A força da grana que ergue e destrói coisas belas, disse Caetano Veloso ao se referir às transformações de São Paulo vividas nos anos 70. Aquela cidade é exemplo de transformações profundas promovidas pela ideia de progresso e desenvolvimento, mas que podem ser observadas em todo o Brasil Exemplo disso é o que ocorreu ns áreas centrais e adjacentes do mar e dos rios, que experimentam a pressão imobiliária para a verticalização versus a preservação de patrimônio/ meio ambiente. Fato vivido pelas comunidades tradicionais em muitas partes do território brasileiro. Luta nem sempre gloriosa. Uma  leitura que pode ser feita pelas fotografias do século 20, das áreas urbanas de Salvador e do Recôncavo Baiano, fartamente documentado por fotógrafos profissionais e amadores. As edificações populares, os engenhos e fábricas, templos e escritórios que sediavam as atividades do transporte de passageiros e cargas, atividades de exportação e importação dos produtos da área rural e ribeirinha, os saveiros. O registro de uma Salvador nada generosa se apresenta nas imagens de A grande feira (1961), de Roberto Pires, e também nos dá uma dimensão deste patrimônio cultural consolidado como representação, que traz inúmeras tensões acerca das escolhas daquilo que deve ser preservado. No filme a tensão é com a feira livre – patrimônio popular e marcado pelo descaso das autoridades. E este problema da preservação não é exclusivo do Brasil, como ressaltou recentemente o diretor Martin Scorsese, sobre a necessidade de políticas para a restauração e a conservação de filmes no fórum Jefferson no Centro John F. Kennedy de Washington. 

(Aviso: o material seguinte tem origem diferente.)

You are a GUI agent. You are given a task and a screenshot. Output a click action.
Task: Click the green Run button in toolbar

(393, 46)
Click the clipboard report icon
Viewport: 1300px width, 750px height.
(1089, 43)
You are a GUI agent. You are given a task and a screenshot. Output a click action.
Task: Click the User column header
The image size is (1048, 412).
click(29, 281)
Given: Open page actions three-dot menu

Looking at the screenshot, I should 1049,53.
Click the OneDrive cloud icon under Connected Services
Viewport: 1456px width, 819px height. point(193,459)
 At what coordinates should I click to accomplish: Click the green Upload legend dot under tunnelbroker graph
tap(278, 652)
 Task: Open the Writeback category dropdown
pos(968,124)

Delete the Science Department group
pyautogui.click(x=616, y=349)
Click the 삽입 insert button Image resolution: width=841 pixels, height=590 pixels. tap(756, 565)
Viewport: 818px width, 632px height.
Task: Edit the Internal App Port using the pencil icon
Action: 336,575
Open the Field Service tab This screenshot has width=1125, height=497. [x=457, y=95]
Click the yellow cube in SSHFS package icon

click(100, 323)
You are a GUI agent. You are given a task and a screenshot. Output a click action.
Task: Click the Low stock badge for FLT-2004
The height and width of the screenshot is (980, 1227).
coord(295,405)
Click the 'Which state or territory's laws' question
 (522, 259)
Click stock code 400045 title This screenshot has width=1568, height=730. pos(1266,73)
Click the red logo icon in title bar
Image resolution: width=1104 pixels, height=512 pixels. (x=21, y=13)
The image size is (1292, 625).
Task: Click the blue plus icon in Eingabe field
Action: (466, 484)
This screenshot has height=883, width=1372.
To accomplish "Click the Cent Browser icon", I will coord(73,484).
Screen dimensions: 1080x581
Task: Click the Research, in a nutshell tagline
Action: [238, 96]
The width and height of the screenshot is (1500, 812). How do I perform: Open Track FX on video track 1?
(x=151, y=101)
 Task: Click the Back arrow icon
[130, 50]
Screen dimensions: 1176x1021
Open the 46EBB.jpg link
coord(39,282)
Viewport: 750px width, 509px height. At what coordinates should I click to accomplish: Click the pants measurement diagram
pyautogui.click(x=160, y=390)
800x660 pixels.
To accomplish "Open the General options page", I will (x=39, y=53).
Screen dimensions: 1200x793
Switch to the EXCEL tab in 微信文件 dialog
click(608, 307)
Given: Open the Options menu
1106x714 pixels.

Já em relação à preservação de patrimônio arquitetônico, alguns edifícios são tão antigos como a cidade, outros intermediários, outros tantos novos, e que configuram no desenho urbano inscrições com maior ou menor importância para as pessoas que ali habitam. As primeiras igrejas, as escolas laicas e religiosas, os edifícios públicos, como prefeitura, fórum, cadeia pública, museu. Como o Museu do Índio, edifício da zona norte do Rio de Janeiro, palco dos conflitos sobre seu uso. A Aldeia Maracanã, ressignificação do espaço feita por indivíduos de diversas nações, lutam contra as decisões que engolfaram o espaço em projetos voltados para os megaeventos esportivos que ocorrerão nos próximos anos na cidade. O projeto prevê a reurbanização a partir da demolição do edifício. Desvalorizados tanto quanto a casinha do bedel, a servidão pouco conhecida, a esquina dos encontros sorrateiros, ou ainda o antigo consulado e o bordel. Ou seja, antes de tudo, a cidade é um lugar onde as pessoas vivem, sonham, amam, mas também é o espaço do disciplinamento e da civilização ou civilitas, com o diziam os romanos, do exercício da fé, além de ser o local de trabalho para muitos que nem ali habitam. Portanto elas estão inscritas na memória social de todos os seus envolvidos, e compõem muitas vezes códigos invisíveis, que atuam no tecido urbano. As experiências a partir da lei 10.639 e das ações de educação patrimonial, por exemplo, contribuíram muito para a configuração de uma disputa simbólica mediada politicamente. Neste sentido, há um conjunto de leis e ações que se desdobraram desde o final dos anos 80 comportando aí o que poderia ser definido como Políticas de Cultura e de Patrimônio. Mas principalmente em desenvolver uma consciência cidadã, participativa dos processos decisórios sobre os destinos do local. Neste aspecto, cabe ainda ressaltar os desdobramentos na educação, na formação de acervos, na produção de material didático e na capacitação docente para a pesquisa e atualização temáticas, especialmente nas implicações no campo prático da docência.